But secondly are the marginal who feel they have in some sense already disappeared, and one day or a number over some weeks they fade away that little bit more, realise they are not noticed and are gone. These folks may never really go anywhere much afterwards.

There are issues in churches of possession and sub-culture. A group may possess the church, through either official or unofficial structures of leadership, and this excludes as well as includes. A result is people marginalised and not part of the dominant culture. There may be age and gender issues involved here. That is not just representation, but for example traditionalism among women and the roghtful place of men as leaders - what is considered proper by the lead group. People are welcomed through the door, but if they are not the right kind of people the walls go up, and if they are they are moved towards the centre quite quickly. Exclusion is usually silent (for the most part) but quite effective; people who don't make waves can make up the numbers.

An older group of people may want to keep things as they are even though numbers diminish, eventually the numbers fall so low that a crisis arises - it is rather random whether a new set of people somehow come in and then do offer a way forward.

It is actually rare for people to leave for change of belief reasons. It does happen, but the gap between a developing belief and institutional expression can become very large before the wrench takes place - leaving a group of people that one has known with reciprocal supports.

My case is complex because it involved a number of fallings out. I've been both pushed and simply made the decision to go. I've often ridden a number of diferent horses at the same time. My confirmation was at Hull University in 1984, but felt the SCM based group there was a bit stuffy and not really me, and living at home I moved out to a rural church beyond the city boundary down a cycle track. There I was happy, had an excellent relationship with the priest and his wife, and the other two horses were the Bahais and through one of their meeting places Unitarians. The Bahais were never going to attract me as there was what I'd call now a control of their history and some blindness to their own claims, but one day in the church I realised I did not believe this stuff anymore and with a lot of sadness and some difficulty with the relationships I went to the Unitarians as my main base. In any case it was a fact that this priest did shield congregation members, ordinary rural folk, from my theological learning, whilst it was fine with him and wife. So I had some restricted movements.
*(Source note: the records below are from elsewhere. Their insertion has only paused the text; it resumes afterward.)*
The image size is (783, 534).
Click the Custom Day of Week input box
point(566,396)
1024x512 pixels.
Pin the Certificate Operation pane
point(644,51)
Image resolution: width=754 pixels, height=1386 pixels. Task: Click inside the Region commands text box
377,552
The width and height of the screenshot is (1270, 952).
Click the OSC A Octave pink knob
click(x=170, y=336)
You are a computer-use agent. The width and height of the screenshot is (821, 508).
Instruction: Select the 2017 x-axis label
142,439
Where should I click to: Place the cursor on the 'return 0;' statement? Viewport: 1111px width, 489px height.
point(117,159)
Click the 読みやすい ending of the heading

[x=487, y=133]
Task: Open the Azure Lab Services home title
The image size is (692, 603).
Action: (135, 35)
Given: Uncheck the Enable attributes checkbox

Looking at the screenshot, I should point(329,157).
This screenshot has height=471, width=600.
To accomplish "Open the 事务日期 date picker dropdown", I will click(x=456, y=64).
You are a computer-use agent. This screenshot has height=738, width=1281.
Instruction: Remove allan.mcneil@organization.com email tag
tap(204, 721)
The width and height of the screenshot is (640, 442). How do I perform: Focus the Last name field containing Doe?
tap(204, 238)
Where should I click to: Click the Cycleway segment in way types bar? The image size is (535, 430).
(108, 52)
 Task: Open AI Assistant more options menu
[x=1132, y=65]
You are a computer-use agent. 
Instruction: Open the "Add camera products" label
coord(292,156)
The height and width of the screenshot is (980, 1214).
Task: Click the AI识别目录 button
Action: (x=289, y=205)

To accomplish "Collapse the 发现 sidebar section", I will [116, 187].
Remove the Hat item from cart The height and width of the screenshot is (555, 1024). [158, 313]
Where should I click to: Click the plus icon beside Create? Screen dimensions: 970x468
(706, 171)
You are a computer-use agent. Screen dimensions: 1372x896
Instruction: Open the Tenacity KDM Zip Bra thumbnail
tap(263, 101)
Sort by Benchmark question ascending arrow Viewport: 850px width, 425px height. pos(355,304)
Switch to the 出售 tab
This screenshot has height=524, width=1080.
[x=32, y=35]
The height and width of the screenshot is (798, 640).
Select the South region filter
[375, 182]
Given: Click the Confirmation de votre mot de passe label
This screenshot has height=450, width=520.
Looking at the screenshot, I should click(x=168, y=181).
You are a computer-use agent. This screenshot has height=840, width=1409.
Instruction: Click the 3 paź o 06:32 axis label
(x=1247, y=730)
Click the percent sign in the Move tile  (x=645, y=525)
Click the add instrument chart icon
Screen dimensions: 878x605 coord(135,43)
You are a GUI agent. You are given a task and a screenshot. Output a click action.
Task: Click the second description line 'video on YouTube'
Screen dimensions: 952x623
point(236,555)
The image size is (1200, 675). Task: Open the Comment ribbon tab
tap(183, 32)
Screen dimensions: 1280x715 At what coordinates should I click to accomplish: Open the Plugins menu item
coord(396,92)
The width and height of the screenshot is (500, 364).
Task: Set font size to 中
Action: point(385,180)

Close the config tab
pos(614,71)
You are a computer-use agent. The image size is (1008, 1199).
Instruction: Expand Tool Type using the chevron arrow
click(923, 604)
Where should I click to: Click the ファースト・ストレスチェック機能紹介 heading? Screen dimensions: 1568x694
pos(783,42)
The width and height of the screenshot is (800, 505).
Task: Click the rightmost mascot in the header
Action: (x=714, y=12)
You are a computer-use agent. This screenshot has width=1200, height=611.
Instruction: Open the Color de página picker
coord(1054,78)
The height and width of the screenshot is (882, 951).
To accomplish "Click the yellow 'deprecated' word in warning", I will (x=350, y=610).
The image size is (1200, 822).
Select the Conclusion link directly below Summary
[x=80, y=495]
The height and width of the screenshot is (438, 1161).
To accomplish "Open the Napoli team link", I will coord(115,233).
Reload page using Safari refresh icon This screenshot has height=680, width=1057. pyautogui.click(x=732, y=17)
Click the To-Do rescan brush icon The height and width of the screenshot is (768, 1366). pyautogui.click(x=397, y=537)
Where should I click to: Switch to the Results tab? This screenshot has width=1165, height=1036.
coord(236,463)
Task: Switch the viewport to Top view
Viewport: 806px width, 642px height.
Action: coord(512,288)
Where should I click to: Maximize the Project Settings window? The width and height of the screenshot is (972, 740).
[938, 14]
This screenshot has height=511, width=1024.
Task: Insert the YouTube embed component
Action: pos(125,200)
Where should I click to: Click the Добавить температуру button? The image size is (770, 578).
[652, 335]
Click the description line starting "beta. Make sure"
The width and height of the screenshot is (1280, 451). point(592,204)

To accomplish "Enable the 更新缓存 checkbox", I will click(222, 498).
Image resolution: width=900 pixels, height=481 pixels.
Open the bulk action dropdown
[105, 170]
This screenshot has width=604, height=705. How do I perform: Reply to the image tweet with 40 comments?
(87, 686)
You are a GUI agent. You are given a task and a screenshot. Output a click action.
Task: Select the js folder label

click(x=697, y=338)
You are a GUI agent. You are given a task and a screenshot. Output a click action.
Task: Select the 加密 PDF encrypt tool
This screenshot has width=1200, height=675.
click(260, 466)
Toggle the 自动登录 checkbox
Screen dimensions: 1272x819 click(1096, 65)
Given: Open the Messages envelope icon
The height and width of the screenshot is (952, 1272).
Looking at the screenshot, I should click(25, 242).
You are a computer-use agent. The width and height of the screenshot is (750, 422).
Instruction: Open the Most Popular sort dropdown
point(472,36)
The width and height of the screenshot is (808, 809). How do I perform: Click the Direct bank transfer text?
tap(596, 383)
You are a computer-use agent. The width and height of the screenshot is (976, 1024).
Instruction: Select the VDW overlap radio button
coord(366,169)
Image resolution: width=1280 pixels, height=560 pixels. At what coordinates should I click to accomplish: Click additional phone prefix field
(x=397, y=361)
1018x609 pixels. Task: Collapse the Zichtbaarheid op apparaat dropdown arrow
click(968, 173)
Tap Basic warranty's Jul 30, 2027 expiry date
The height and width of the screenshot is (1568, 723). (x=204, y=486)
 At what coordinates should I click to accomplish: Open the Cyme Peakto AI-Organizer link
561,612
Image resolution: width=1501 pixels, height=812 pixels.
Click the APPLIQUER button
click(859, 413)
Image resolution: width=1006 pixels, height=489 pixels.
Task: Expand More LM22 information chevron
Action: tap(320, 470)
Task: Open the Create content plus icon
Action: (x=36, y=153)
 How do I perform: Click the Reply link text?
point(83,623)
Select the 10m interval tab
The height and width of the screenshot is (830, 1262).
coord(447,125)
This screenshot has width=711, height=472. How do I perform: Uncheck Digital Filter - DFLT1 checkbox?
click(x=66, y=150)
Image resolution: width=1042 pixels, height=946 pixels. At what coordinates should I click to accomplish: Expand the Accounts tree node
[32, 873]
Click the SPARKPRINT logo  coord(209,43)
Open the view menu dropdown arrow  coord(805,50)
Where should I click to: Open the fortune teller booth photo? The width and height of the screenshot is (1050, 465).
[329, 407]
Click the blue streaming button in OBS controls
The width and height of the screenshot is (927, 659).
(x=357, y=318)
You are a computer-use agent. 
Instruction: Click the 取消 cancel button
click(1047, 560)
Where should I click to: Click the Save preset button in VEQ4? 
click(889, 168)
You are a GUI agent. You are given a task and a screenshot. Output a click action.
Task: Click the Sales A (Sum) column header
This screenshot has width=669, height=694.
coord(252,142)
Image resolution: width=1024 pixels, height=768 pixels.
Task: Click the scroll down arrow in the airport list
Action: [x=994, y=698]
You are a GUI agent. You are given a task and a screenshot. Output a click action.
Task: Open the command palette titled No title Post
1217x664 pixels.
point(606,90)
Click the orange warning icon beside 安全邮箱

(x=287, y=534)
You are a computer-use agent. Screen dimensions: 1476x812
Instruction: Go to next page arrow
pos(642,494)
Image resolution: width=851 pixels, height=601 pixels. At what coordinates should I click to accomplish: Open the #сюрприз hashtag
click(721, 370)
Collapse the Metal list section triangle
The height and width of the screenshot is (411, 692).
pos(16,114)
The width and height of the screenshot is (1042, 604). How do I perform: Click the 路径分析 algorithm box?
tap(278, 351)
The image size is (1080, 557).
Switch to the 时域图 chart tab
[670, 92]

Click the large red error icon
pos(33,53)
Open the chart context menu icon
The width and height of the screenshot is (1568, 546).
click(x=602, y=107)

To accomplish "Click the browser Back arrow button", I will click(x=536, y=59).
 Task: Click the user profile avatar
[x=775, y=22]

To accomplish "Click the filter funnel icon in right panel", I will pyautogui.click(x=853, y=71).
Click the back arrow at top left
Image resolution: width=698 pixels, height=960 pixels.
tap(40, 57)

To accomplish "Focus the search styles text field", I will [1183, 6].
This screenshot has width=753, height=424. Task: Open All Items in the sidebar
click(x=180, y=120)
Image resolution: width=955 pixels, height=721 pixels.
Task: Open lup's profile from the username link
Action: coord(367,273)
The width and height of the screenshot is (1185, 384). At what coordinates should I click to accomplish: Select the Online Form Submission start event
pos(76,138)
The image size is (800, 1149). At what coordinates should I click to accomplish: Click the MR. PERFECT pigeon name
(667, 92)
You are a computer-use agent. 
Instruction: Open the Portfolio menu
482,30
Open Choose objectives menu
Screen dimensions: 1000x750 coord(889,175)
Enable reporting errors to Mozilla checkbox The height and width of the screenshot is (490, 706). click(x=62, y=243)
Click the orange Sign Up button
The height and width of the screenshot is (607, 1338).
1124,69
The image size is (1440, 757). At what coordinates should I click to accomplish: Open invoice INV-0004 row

I was in the Anglican Fellowship of Vocation. Things became more bizarre as I continued attending its meetings despite now transferring that to the Unitarians. I was getting the benefit of them whilst pursuing the other (quite openly). In the first attempt I turned myself down at selection, and then decided to go for it. To make something more simple than it was, I went to the wrong college. Manchester was a place of old time Unitarianism, and I was not. I was on the pluralist wing, and this denomination was divided. I wanted Manchester for its ecumenical college (Luther King House) and I got on with students in other denominations better than the local churches where my reputation was there before I was. These churches formed the bulk of the committee, and it was ideological (despite the Principal being Buddhist orientated and the main incoming teacher being Pagan - both of whom could do the other persona in congregations, and I felt that if this was the situation I may as well have stayed with the Church of England! This is a serious point by the way, in that the Church of England has corners and byways for people like me and theological offshoots, and still has a theological tradition whereas it has gone from Unitarianism in its decline into congregationalist habits).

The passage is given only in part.